Los pinos han entregado parte de su esqueleto, ya
irreparable. Pero ahí siguen con la ilusión de siempre mirando al campanario, y
celebrando procesiones y acogiendo aves de paso, y aunque ya no hay vida de
paja y grano y botijo de era, hay corderos recentales que siguen bajo
ellos balando y poniéndole vida a la
vida. Tras hacer las fotos me abracé a ellos para sentir sus vibraciones, que
es otra forma de hablar o de comunicar, en todo caso de compartir.
Me alejé mirándolos
con ternura, porque somos de idéntica madera,
maleable, a veces frágil, a
veces resistente, madera batida por los
cuatro vientos, torneada por la insolencia de tiempos agrios, de escarcha y
ventisca, pero también por primaveras perfumadas, madera que llora
resina como lloran los cirios de Semana Santa, madera que abraza su destino, sin más.

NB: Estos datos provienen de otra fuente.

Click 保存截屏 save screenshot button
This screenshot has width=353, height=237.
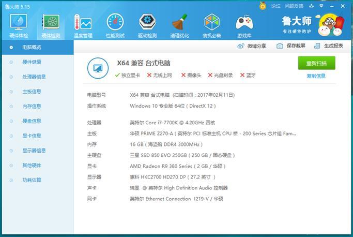(x=291, y=46)
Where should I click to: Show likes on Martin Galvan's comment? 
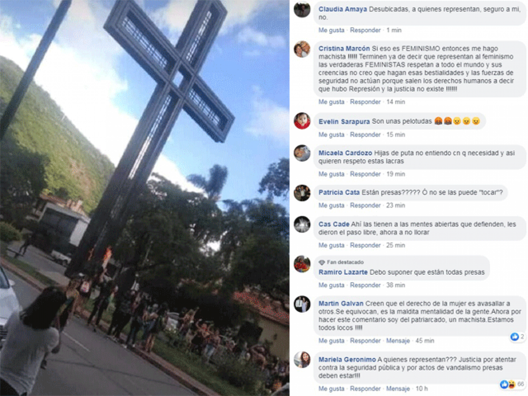coord(518,337)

Sigo caminando con los cuatro pinos de mi infancia, y los
sigo mirando con la misma ternura y agradecimiento con que se mira a un abuelo que es la esencia de la vida
vivida y esculpida a base de sacrificio pero también cantando y bailando y
riendo cuando por la fiesta de las Madrinas ya todo estaba limpio de paja y
grano, la panera y el pajar llenos, mientras, la vida sigue su rumbo, sin
detenerse, sorteando la ventisca y el rayo voy, con el alma entre el campanario y los pinos. Entre el
recuerdo y la esperanza.
1 comentario:
Pues también estoy en duda, o me la has transmitido tú, ahora, si eran 5 o 4 pinos.
Puede que fueran y sean cuatro, pero ahora un poco desmejorados, sin la prestancia y lozanía de sus primeros años. No sé cuantos años llevan ahí. Ando con unas imágenes del pueblo, para hacer, si me sale, un SKYLINE del mismo y ahí tengo una imagen de los pinos. Creo que habría de incluirlos, su conjunto, como un icono más del pueblo. En realizad ya lo son, pues en casi todas las fotos y panorámicas, salen; ahí están con su estampa, que sirve de orientación y situación.

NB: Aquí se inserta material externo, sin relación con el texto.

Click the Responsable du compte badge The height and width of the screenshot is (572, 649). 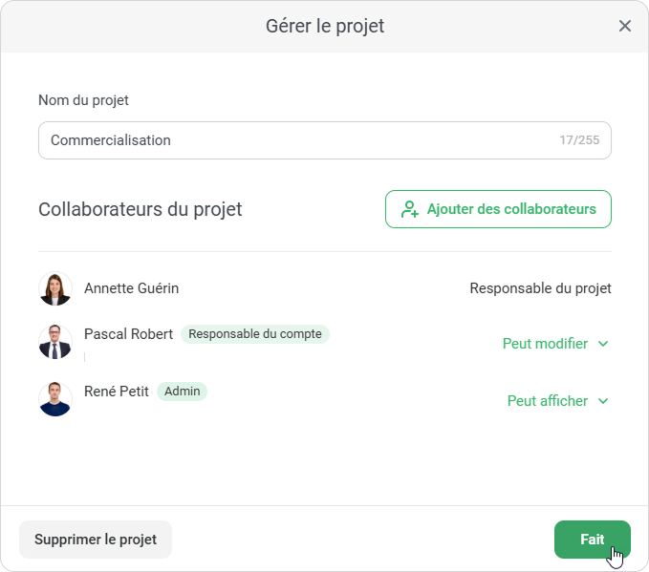[x=254, y=334]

Recuerdo, cuando niños, en verano para la trilla, instalada allí la Ajuria-Vitoria, se tiraba un cable eléctrico desde el transformador hasta los pinos y en el tronco de alguno de ellos se clavaba el gran interruptor, aquellos con mango para conectar y desconectar la trilladora, que había que hacer con prudencia en dos o tres intentos-conexiones: SUBIR, BAJAR, SUBIR BAJAR, esto es conectar, desconectar, para que la máquina iniciara su andadura con revoluciones suaves evitando así un arranque brusco que siempre resultaba fallido expulsando, despidiendo alguna de sus correas con el consiguiente peligro si alcanzaba a alguno de los allí presentes. Nos resultaba a los niños muy curioso su funcionamiento, además de novedoso en aquella época, aquel conjunto de poleas, unas movían a otras y éstas a otras, piezas moviendo cribas en vai-ven,... y como todo lo que le metías por arriba , triturado, trillado y siguiendo su recorrido, cada cosa iba a su sitio, el grano a los sacos que se iban llenando, la paja al final, todo en orden. Una FASCINACION para nuestra edad y tiempo.
Y sí, claro que sí, esos pinos, su conjunto es algo de todos.